Il y a juste quarante ans, à la même période, j’habitais Ivry, en colocation avec deux copains: un instituteur et une étudiante un peu plus âgés que moi. J’enseignais, pour ma première année, dans un lycée du XVIème arrondissement et militais souvent à Montreuil/bois.
Ex-militant de l’Unef, je donnais quasi-mensuellement un coup de main -au sens propre- à mes amis d’une partie de la FGEL Paris (Fédération des étudiants en Lettres) car, périodiquement, s’ouvrait la “boîte à gifles” dans les réunions de sa commission administrative. Je participais aussi à l’encadrement des diverses réunions publiques qu’organisait le groupe trostkyste dans lequel je m’étais retrouvé, réunions régulièrement perturbées, manu-militari, par les “stals” qui, à l’époque, obtenaient régulièrement plus de 20% des suffrages aux élections. N’ayant pas encore de voiture, je connaissais par coeur les horaires des différents trains de banlieue et le métro, dans lequel je m’endormais régulièrement, n’avait plus de secrets pour moi.
Quelques mois auparavant, une manifestation étudiante avait dégénéré à Caen. A Nancy, Besançon, Rennes, Paris, … des manifestations étudiantes importantes se déroulaient.
Mais cette grogne étudiante française n’était pas isolée.

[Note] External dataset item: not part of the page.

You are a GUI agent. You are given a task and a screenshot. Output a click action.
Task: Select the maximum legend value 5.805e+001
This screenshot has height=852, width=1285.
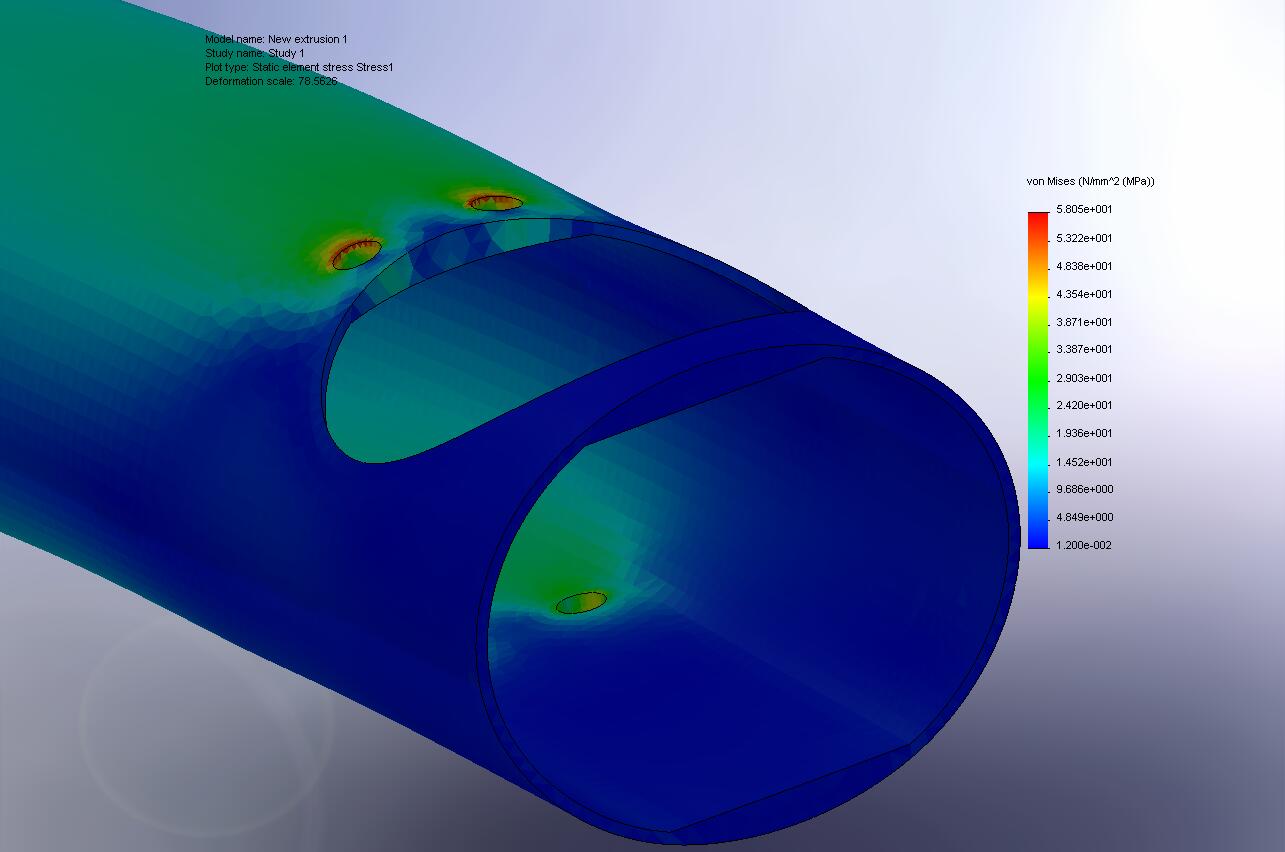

Berlin, Rome, Berkeley, Prague, … connaissaient des évènements similaires, annonçant les évènements de Mai. La massification étudiante (le nombre d’étudiants avait été multiplié par 3 depuis le début des années 60), des amphis, des cités et restau U bondés, le carcan des moeurs d’avant-guerre, la montée d’une culture et d’une consommation “jeune” sur fond de guerre du Viet-Nam peuvent expliquer ce mécontentement étudiant.
Reste qu’à partir de cette étincelle étudiante, notre pays allait, quelques semaines plus tard, connaître sa plus grande grève ouvrière, avec occupation des usines. La conjonction des deux allait même faire vaciller nos institutions avant le ressac, 3 mois plus tard, de la chambre “bleue CRS”.
La société et le social s’invitaient dans une société trop hiérarchisée, bloquée, scellant définitivement la fin de la guerre et de la colonisation, annonçant la chute du Mur de Berlin.
Certes, on vit de tout en mai 68, du pire et du meilleur, mais, comme la Commune de Paris et le Front Populaire, l’évènement appartient maintenant à notre histoire et contre les réactionnaires qui veulent revenir à une société dans laquelle règne le “chef”, tout comme le Medef veut revenir sur les acquis du Pacte National de la Résistance, il appartient à tous de combattre ces nouveaux révisionnismes et de commémorer dignement l’évènement.